Anna nodded. “So he tells me.”

Everyone looked at Baz, who seemed completely preoccupied with his phone and what he was reading on it.

Brian picked up his glass and gulped down a few swallows.

Evan also took a sip or two, but not very much.

Baz suddenly got up and went to the front door. He came back with his girlfriend, Nika.

She was wearing jeans, a dark blue shirt, and a jacket almost the same color as the shirt. She also had a handgun in a holster on her right hip, and a police badge clipped in front of the gun on her belt. She held a large bag in one hand.

She looked at everyone in the room, pausing the longest on Evan. “Who’s the soldier?”

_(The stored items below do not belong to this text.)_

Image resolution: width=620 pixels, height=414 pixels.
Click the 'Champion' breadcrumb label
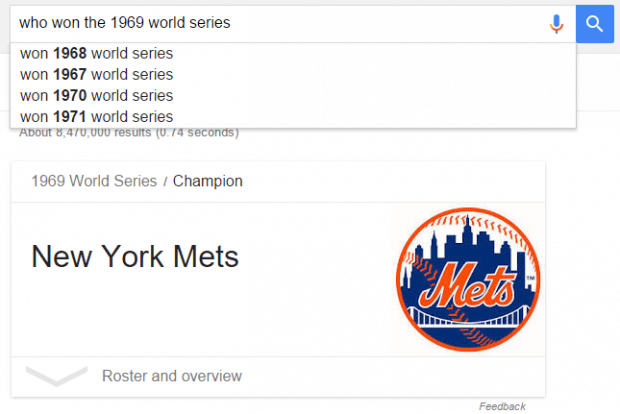tap(208, 181)
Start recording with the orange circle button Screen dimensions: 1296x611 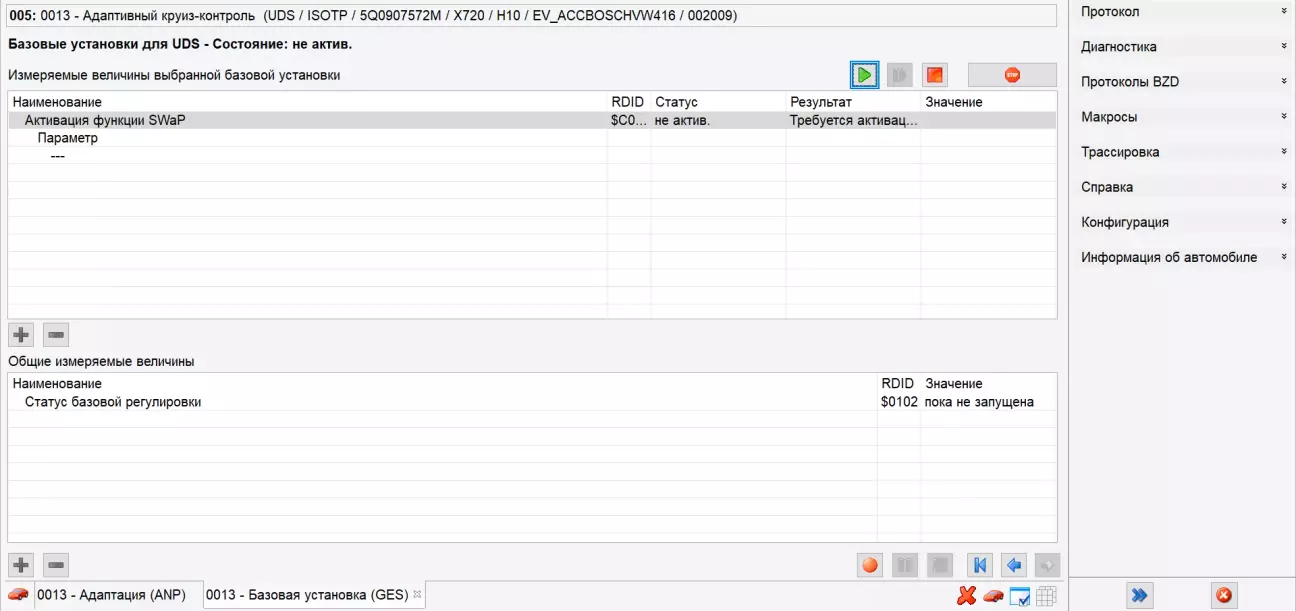(x=870, y=566)
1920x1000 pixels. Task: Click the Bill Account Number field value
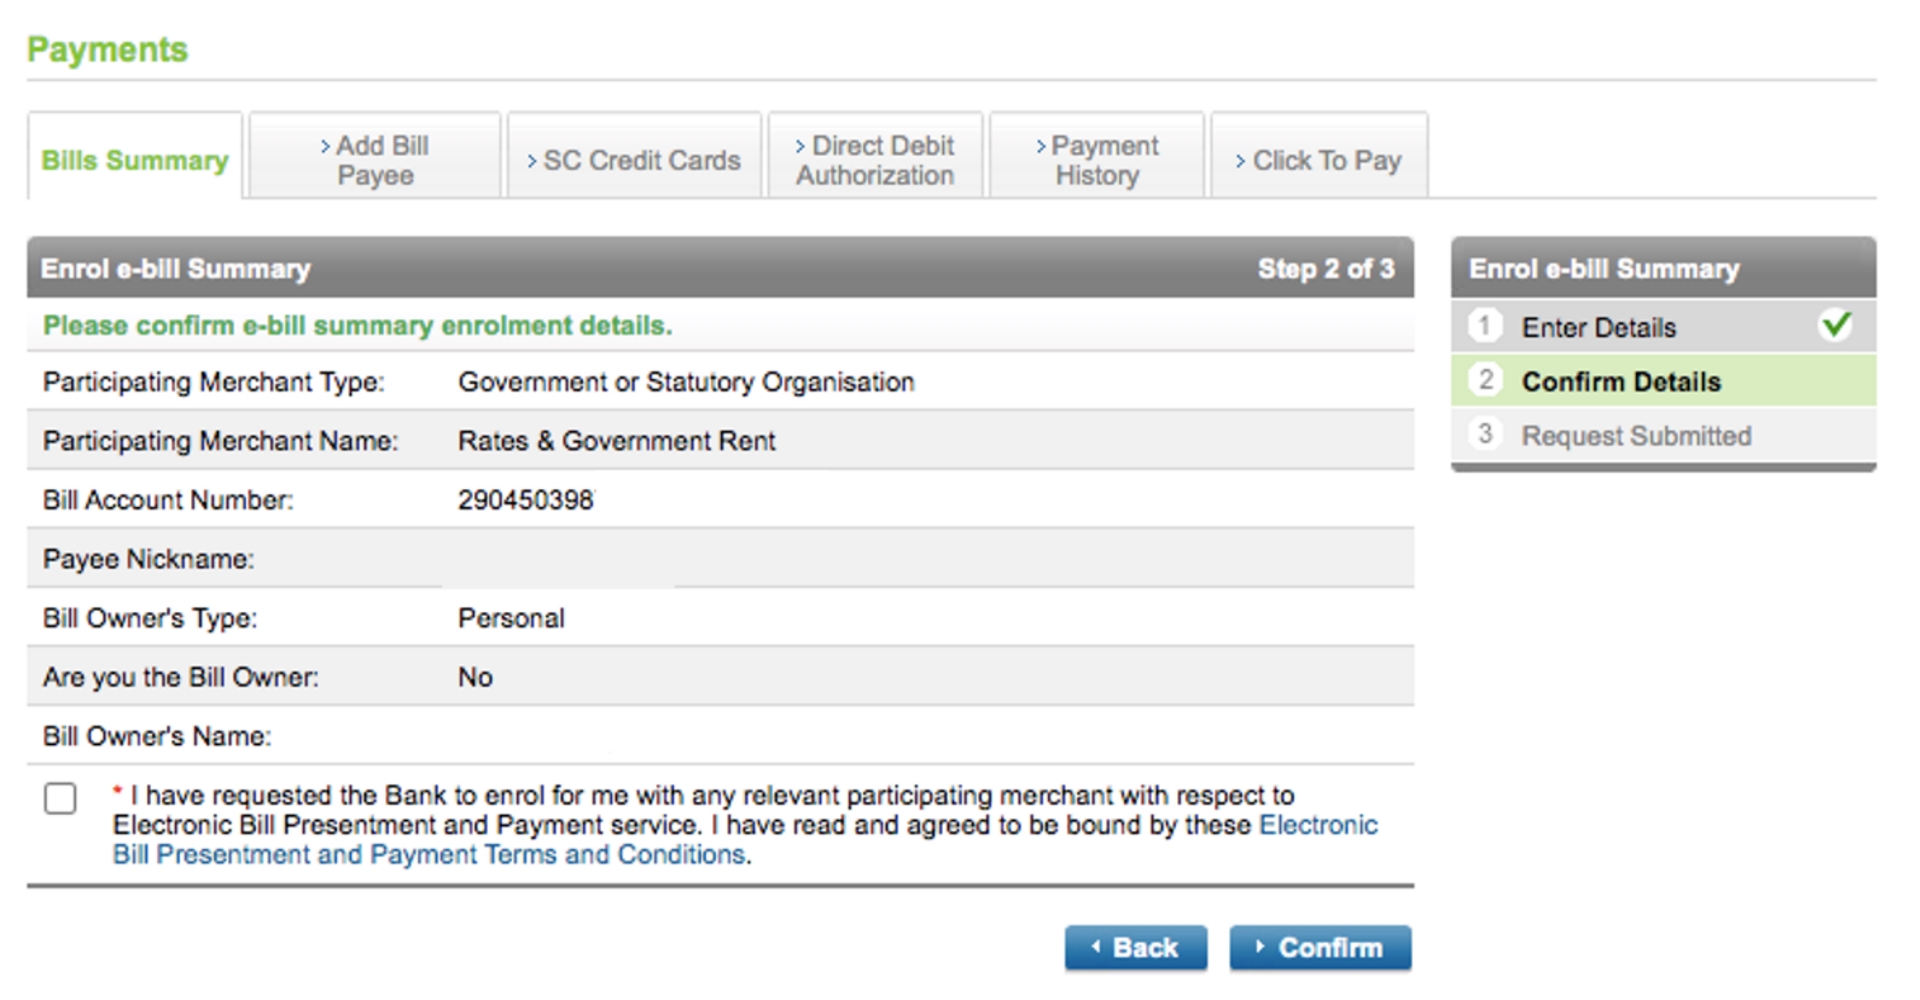pyautogui.click(x=525, y=499)
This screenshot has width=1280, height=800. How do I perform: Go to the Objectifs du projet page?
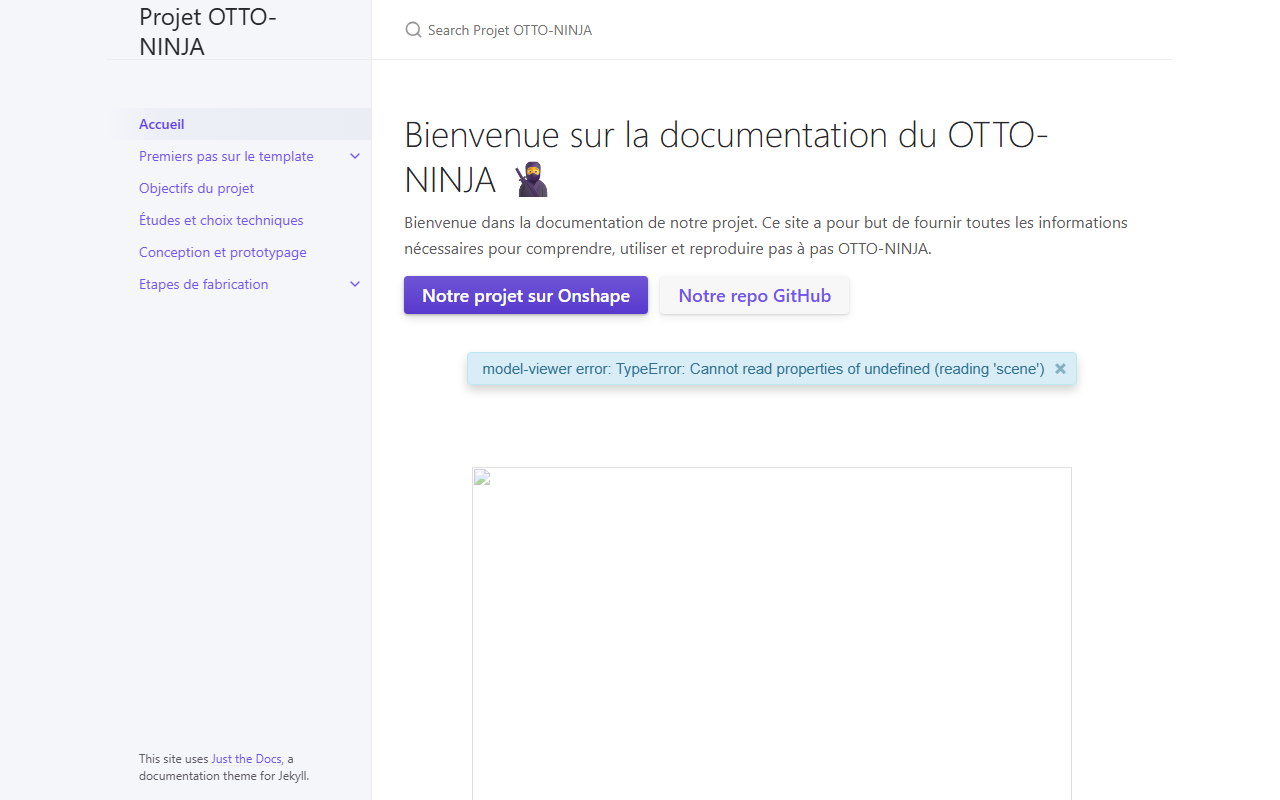(197, 188)
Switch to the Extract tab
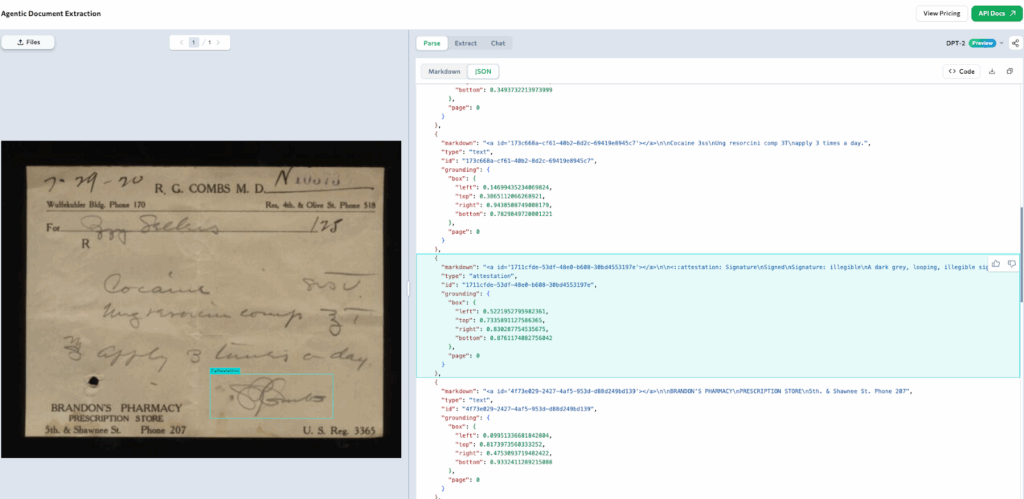This screenshot has height=499, width=1024. coord(465,43)
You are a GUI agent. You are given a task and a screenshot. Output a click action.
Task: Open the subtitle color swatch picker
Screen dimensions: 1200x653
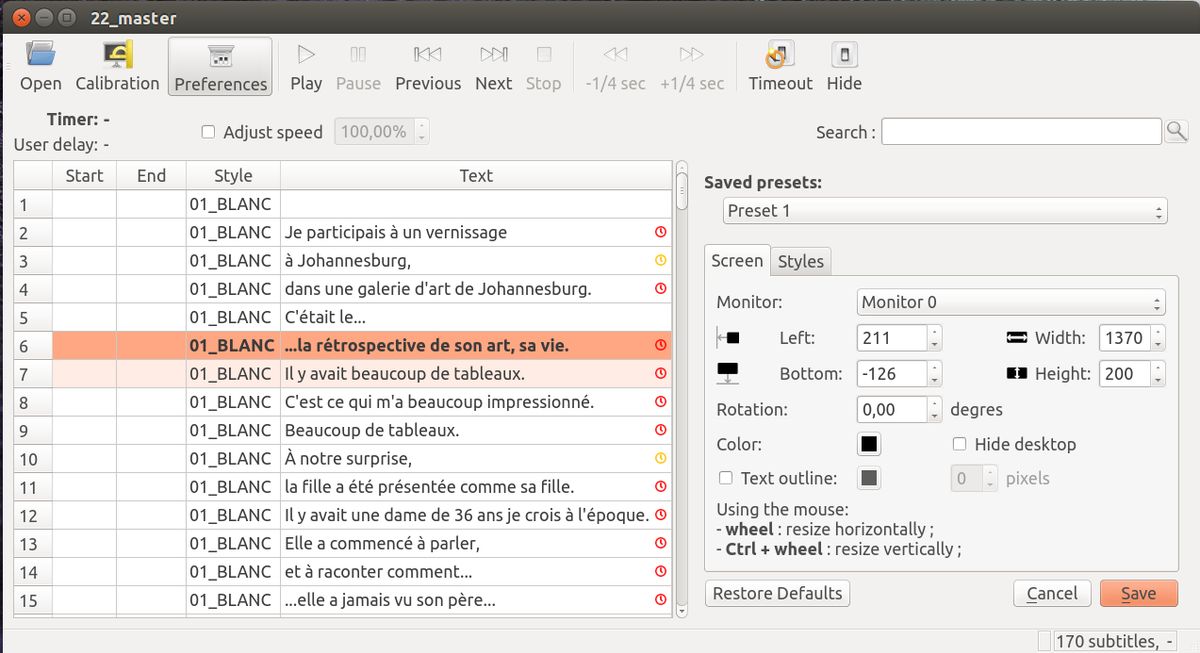868,444
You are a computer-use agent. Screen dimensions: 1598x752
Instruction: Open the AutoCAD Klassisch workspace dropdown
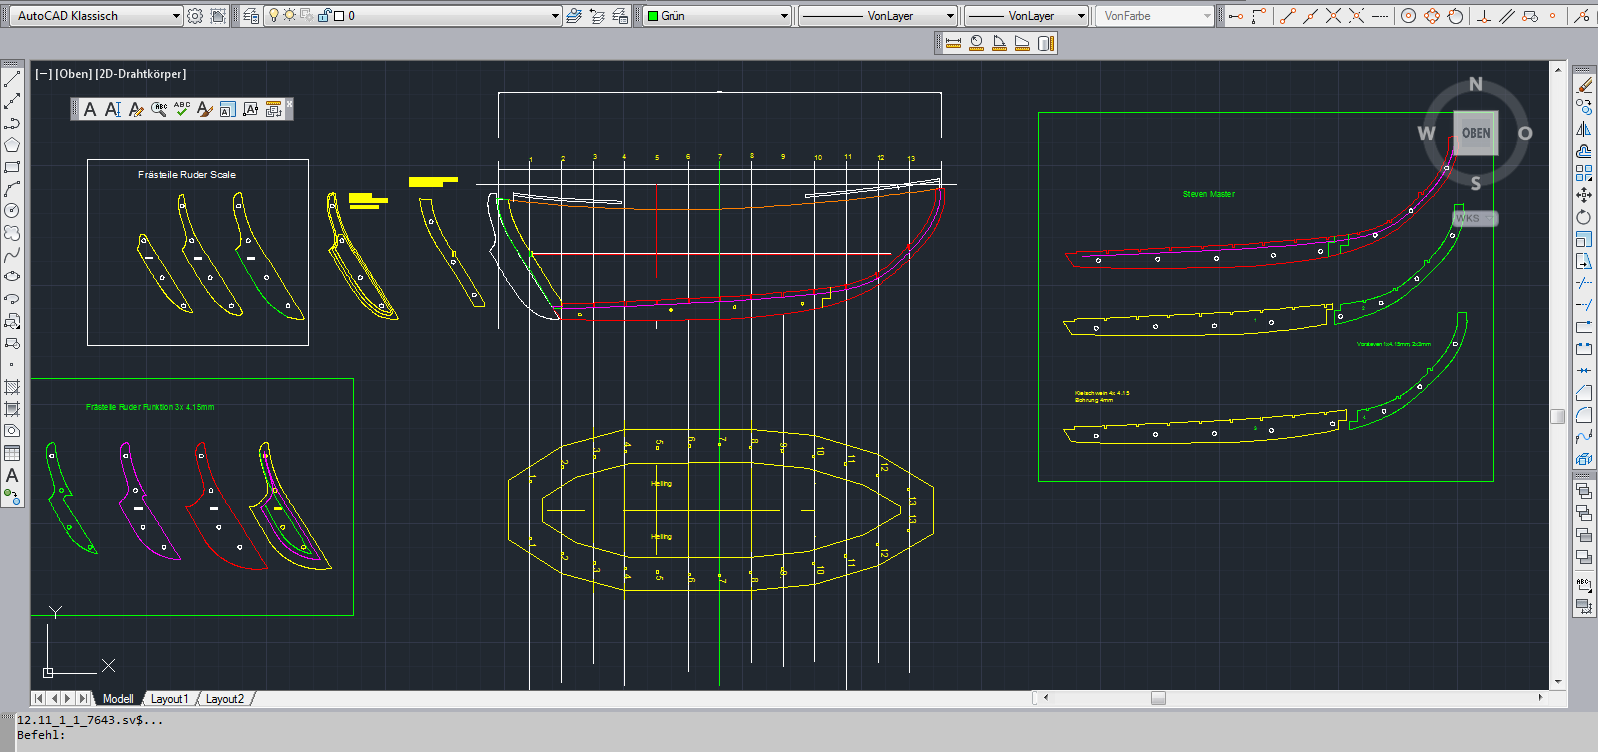176,16

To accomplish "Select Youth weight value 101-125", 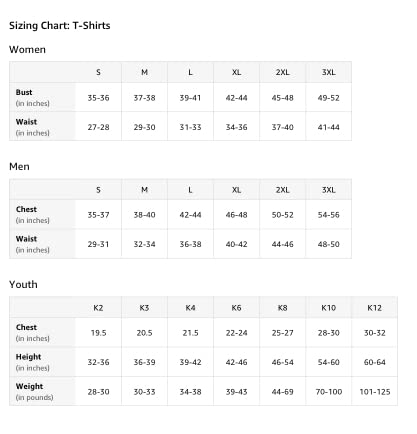I will [x=375, y=392].
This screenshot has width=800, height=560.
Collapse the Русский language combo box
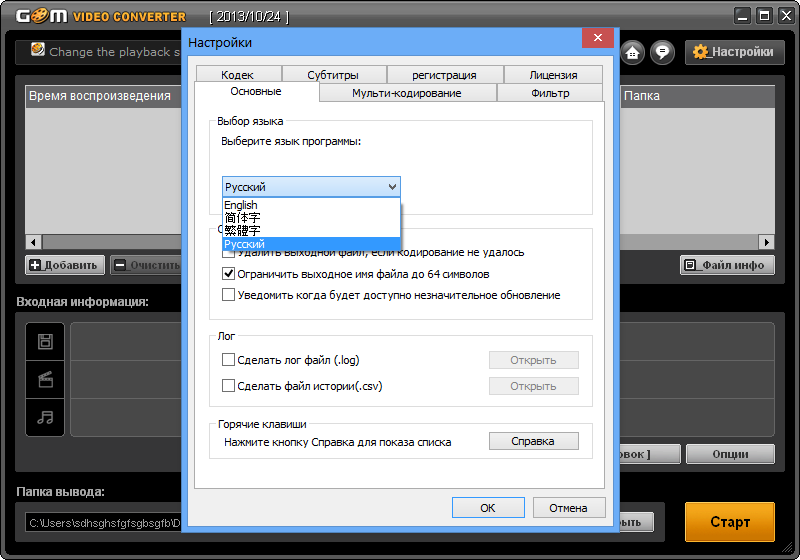click(391, 187)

Baz quickly explained who Evan was and their current situation.

Nika stayed silent through the entire story, then said, “Okay, we’re finally getting somewhere.”

Everyone looked at her like she’d lost her mind.

“Seriously, I’ve been looking for the motive for the human trafficking and why some of these vampire families seem to be at least peripherally involved. It isn’t just about Sam. It’s about anyone with potential.”

Baz looked like he’d swallowed something horrible.

Nika rubbed his back and handed the bag to Anna. “Here, some clean clothes for you and boy wonder.”

Brian looked at her with his nose wrinkled up. “I think I like kid better.”